• Your instructions:
Could you repeat, word for word, only the lines from the one containing "This screenshot has width=1094, height=694." through the final line of the records below?

[Saved data entries]
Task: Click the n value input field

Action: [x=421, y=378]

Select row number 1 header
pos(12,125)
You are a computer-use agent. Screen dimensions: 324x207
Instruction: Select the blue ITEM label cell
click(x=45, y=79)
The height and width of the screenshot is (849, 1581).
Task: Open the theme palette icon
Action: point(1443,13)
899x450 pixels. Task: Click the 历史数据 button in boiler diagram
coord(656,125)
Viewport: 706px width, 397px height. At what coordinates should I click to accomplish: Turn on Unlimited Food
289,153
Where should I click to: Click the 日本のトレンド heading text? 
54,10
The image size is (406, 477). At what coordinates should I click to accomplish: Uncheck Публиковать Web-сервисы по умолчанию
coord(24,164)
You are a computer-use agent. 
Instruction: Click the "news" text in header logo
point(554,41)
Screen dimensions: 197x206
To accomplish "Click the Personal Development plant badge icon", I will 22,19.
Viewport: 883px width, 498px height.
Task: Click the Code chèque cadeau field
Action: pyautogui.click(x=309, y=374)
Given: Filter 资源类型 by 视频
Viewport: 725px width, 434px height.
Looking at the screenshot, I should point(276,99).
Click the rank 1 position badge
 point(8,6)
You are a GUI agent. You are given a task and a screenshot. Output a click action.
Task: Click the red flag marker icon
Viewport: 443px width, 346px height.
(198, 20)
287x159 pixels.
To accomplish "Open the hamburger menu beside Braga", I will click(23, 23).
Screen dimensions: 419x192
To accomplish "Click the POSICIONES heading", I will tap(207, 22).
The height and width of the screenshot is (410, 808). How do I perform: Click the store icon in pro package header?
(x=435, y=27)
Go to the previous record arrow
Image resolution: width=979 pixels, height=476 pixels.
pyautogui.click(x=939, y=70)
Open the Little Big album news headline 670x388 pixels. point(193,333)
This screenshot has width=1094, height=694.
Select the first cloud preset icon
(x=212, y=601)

• Solution to this task:
This screenshot has width=1094, height=694.
Select the first cloud preset icon
(x=212, y=601)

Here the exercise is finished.